PORT ANGELES — After hearing complaints about illegal fireworks on the Fourth of July, a sympathetic City Council agreed last week to revisit the city’s consumer fireworks policy and perhaps consider banning them altogether.
Councilman Brad Collins said he would favor an outright ban.
“I think that they’ve gotten so bad that we should take the step to eliminate fireworks in the city,” he said.
Said Councilman Lee Whetham: “I’d be interested in further exploring a reduction, or elimination, of fireworks by city residents.”
The discussion was promoted by public testimony from Jan Butler, who told the council at its Tuesday night meeting that mortar fireworks were being blasted horizontally across her property well past midnight July 5.
“This was the worst year I’ve ever seen in my neighborhood, absolutely the worst,” Butler said.
She said she installed sound-absorbent material in her home in anticipation of the revelry.
“It worked against the smaller fireworks, but we were helpless against the larger mortars,” Butler said.
“I think there are other ways that we could be celebrating the Fourth of July without this amount of violence. The noise levels are just too high, too much, too long.”
She added: “People are not following the start and stop times. Our fire and police cannot cover everything. They just can’t get to the calls.”
Council members shared similar stories about fireworks in their neighborhoods.
Councilwoman Cherie Kidd said a live power line was shot down by fireworks along Laurel Street. The booming explosions lasted until about 2 a.m. July 5, she said.

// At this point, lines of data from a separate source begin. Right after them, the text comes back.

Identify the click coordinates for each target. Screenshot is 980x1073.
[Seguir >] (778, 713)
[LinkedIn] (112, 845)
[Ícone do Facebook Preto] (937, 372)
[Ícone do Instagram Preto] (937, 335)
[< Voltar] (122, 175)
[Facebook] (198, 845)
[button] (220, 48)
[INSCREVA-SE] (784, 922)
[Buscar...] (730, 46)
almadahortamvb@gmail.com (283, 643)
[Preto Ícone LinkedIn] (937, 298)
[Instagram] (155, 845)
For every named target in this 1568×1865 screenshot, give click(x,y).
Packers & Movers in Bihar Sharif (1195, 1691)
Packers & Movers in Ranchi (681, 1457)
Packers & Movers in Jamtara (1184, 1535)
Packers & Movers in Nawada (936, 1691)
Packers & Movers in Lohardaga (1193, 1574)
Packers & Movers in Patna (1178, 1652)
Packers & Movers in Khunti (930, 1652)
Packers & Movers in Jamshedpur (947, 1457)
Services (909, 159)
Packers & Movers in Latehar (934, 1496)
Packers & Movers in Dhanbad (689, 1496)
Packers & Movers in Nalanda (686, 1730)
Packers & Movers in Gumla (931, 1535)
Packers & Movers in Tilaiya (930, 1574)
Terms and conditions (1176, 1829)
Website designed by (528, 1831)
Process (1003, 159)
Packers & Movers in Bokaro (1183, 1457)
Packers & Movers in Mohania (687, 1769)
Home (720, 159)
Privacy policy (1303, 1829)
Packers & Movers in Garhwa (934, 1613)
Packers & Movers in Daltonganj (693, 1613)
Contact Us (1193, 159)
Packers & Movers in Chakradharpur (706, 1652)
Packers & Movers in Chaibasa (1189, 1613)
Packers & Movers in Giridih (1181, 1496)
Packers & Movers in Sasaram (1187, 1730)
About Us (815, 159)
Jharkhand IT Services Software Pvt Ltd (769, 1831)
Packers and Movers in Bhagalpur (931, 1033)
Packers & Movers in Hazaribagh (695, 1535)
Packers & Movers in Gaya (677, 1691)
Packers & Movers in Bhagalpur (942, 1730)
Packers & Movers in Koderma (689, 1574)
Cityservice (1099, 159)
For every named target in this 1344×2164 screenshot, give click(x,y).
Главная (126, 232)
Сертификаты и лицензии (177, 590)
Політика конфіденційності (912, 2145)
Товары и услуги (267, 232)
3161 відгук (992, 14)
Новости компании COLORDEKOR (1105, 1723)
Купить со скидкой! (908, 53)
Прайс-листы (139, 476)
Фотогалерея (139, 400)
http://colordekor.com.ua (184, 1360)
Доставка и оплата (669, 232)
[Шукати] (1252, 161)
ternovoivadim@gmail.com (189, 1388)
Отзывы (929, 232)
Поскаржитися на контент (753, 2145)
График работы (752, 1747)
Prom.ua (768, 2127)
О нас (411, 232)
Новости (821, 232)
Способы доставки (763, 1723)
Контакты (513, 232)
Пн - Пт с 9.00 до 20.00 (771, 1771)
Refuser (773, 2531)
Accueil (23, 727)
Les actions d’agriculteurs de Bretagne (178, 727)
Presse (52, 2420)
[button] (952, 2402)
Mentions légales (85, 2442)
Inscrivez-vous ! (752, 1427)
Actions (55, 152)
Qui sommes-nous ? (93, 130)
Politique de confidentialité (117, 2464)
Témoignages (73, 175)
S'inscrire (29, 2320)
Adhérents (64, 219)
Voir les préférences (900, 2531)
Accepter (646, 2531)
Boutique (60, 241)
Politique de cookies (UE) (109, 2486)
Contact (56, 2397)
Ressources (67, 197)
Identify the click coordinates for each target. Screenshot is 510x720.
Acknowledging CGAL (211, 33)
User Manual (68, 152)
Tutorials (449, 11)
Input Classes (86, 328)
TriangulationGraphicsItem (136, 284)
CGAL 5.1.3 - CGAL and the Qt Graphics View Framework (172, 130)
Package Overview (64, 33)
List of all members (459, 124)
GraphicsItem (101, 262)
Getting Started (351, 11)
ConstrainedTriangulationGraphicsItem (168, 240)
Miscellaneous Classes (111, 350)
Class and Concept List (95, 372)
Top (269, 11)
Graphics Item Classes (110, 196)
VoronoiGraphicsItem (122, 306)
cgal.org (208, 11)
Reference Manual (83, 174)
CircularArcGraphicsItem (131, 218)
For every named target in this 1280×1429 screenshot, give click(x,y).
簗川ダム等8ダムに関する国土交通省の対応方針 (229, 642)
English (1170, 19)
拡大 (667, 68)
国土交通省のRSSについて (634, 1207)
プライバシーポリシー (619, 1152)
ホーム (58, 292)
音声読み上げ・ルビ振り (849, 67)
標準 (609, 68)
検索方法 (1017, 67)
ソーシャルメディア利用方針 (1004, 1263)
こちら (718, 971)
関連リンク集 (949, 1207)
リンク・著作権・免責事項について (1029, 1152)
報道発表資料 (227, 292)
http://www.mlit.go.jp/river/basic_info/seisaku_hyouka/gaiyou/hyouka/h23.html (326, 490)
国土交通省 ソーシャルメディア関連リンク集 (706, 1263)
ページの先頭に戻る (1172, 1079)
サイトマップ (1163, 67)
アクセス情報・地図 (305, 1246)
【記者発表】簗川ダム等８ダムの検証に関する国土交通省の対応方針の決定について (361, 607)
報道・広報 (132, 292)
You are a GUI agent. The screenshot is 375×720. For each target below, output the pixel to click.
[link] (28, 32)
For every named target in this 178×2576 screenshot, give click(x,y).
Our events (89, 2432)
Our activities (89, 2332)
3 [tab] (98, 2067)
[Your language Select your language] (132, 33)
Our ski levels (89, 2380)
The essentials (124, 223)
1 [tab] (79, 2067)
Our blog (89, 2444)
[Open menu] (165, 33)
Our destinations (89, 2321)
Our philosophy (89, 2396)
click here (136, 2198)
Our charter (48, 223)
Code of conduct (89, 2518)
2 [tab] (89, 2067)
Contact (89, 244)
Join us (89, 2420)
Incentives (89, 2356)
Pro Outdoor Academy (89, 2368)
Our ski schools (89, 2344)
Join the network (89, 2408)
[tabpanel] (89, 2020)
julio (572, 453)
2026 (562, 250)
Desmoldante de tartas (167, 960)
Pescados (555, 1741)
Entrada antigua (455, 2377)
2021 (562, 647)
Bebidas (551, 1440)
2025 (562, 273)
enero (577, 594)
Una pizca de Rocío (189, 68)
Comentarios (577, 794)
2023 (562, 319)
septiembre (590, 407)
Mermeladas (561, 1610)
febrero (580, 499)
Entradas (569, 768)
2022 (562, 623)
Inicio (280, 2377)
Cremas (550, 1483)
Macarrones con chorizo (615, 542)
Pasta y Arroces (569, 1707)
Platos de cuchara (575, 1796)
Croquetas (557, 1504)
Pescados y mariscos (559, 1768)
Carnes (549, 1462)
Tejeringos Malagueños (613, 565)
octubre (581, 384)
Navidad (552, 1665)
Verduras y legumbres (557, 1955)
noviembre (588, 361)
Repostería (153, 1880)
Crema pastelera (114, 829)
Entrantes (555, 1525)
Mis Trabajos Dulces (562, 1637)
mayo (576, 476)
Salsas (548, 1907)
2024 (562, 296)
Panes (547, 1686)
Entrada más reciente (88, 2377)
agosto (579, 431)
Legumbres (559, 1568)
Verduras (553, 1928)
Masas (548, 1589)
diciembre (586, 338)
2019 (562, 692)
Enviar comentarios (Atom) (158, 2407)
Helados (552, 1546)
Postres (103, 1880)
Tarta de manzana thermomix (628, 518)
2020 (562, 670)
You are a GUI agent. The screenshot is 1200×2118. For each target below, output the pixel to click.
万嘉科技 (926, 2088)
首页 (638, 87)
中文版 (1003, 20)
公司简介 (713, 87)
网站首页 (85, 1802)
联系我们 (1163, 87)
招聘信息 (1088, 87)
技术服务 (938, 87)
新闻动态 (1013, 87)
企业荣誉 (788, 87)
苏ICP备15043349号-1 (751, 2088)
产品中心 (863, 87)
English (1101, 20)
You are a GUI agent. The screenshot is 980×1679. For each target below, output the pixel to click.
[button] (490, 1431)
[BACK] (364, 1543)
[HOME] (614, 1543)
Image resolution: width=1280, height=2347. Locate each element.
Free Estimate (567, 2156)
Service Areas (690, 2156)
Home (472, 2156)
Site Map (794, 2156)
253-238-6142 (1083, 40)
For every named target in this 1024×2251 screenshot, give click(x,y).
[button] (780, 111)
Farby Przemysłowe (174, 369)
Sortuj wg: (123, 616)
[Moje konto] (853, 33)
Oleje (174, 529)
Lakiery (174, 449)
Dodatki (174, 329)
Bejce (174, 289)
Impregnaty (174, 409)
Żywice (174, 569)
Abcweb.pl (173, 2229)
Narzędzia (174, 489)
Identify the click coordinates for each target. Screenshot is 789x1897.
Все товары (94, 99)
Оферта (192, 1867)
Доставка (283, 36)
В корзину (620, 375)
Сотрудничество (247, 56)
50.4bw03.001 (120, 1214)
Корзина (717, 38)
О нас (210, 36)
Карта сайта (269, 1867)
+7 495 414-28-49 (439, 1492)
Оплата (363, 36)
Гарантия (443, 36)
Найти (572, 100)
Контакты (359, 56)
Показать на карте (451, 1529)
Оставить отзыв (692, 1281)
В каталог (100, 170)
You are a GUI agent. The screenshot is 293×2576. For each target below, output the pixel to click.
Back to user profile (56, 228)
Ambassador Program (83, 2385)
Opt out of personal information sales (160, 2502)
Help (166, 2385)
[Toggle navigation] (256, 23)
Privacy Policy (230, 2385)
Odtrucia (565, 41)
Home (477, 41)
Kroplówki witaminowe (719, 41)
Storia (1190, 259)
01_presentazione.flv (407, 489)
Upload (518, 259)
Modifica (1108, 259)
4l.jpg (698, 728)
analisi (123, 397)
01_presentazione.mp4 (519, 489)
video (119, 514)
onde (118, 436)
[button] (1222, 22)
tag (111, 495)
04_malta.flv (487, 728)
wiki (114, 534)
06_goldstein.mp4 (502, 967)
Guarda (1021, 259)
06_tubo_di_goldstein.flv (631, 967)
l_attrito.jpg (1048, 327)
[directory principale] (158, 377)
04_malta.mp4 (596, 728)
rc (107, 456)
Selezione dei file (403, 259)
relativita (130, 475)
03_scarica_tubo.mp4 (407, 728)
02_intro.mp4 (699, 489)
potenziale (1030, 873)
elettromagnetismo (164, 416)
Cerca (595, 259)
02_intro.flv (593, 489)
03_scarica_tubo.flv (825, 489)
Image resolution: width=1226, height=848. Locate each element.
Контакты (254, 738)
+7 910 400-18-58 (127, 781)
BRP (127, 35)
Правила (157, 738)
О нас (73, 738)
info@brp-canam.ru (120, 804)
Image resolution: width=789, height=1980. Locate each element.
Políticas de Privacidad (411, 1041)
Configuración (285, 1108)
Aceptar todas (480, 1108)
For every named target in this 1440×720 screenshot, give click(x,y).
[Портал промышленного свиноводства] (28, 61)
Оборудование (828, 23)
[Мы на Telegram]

“I really want to address the safety issue of our citizens and fireworks,” she said.
At the end of the four-hour meeting, council members directed staff to prepare a report on fireworks for a future council meeting.
No date for the discussion has been set, City Manager Dan McKeen said Friday.
Although the rules are often broken, Port Angeles has the most restrictive consumer fireworks regulations in Clallam County — and the second-most restrictive on the North Olympic Peninsula.
Legal fireworks purchased at state-licensed fireworks stands can be discharged in Port Angeles between 9 a.m. and 11 p.m. on the Fourth of July, according to municipal code.
Elsewhere in the county, fireworks can be shot until 11 p.m. June 28 to July 3, until midnight on the Fourth of July and until 11 p.m. July 5.
Port Townsend banned fireworks in 2003.
Butler said modern fireworks are nothing like the cones and sparklers of her youth.
“I’m talking explosions, massive explosions,” she said.
“They rock through your house. I thought we were living on an artillery range.”
For those sensitive to fireworks, the alternative is to spend hundreds of dollars to leave the area and “wonder if your house has been burned down while you were gone,” Butler said.
Near the end of the meeting, Whetham agreed with Butler’s assessment of the fireworks in the west-side neighborhood they share.
“It was really intense this year, badly intense,” he said.
Collins was careful to point out that the council supports the public fireworks display off City Pier.
“The public fireworks start at 10 o’clock because that’s when it gets dark,” Kidd said.
“Legally, our limit [for consumer fireworks] is 11 [p.m.]. Well, maybe we should move it to midnight but then enforce it.”
Mayor Dan Di Guilio and others said it is difficult for police to enforce fireworks violations because of the sheer volume of calls.
“It’s hard to chase fireworks,” he said.
Deputy Mayor Patrick Downie asked staff for a comparison between the money spent on fireworks-related calls for service and the sales tax generated by legal fireworks stands.
Kidd said the late-night, early morning illegal fireworks display in her neighborhood was “outrageous.”
“I concur entirely with what I thought was just craziness on the Fourth of July,” Di Guilio said.
“I woke up at 5 o’clock in the morning [July 4] with mortars going off. So they started very early and continued well past 11:30, midnight, when I went to bed.”
Di Guilio added: “While I want to have a discussion — I think it’s important that we have a discussion — I think we need to be sensitive to the fact that many of the retailers of the fireworks, they’re nonprofits, and it may be their major funding source for their particular organization such as the Boy Scouts or maybe some church groups or something.”
Collins said it would be unfair to expect the Police Department to rein in the problem.
“It seems very widespread,” Collins said.
“I think we’d be better off in our enforcement effort to simply ban fireworks in the city of Port Angeles.”